When Hoping for the Best Is Not Enough
Authors
  • Name
    Paul Alexander
Hoping things will get better at your church won’t help things actually get better at your church. In fact the opposite may actually be true. The Bible says this about hope in Proverbs 13:12: “Hope deferred makes the heart sick, but a longing fulfilled is a tree of life.” In other words when we place our hope in something that doesn’t come through it makes our hearts sick. Faith isn’t magic. It won’t automatically make your church everything you and Jesus want it to be. But putting your faith and hope in a well-executed plan that will help your church take steps of obedience in becoming what Jesus wants His church to be, that’s a different story. That brings fulfillment to people's hearts and builds trust between church leaders and their congregations.

Plans Don’t Self-Execute

Nothing works until you do. It doesn’t matter how great your plan is, no plan self-executes. Every great ministry started as a great idea, but not every great idea turns into a great ministry. Some of the key reasons why things fall apart when it comes time to actually execute the strategy is a lack of simple good old fashioned work ethic, effort, follow through and accountability. Nothing works until you do.

You Get What You Tolerate

If you don’t like the way things are in your church today and you’ve been a part of the leadership team for more than three years (less than that and you can blame the prior administration) then most likely it’s because you’ve allowed it to be what it is. You’ve tolerated bad or sloppy behavior and it’s become institutionalized in the culture of the church.

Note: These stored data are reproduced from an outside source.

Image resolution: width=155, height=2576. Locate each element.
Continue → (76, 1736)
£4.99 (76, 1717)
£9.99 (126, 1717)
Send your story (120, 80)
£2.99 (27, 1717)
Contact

The Best Predictor of Future Performance Is Past Behavior

If you really want to know what the future holds for your church, if things are really going to get better or not, then start looking at the current and past behaviors and decisions of the leadership team. If you are hoping to get different results with the same tactics and decisions you’ve made before, then your hope is probably misplaced. The best way to predict a better future is to create it with different strategies and actions than you’ve taken before.

Things Are Supposed to Get Worse

Don’t forget that Jesus Himself described that things would get worse before He came back to make everything right. Things don’t drift toward unity, completion, discipline, success, health, growth or whatever your picture of “better” is. Things naturally fall apart, grow old and die. It’s the nature of things post-fall. Left alone, things drift toward failure.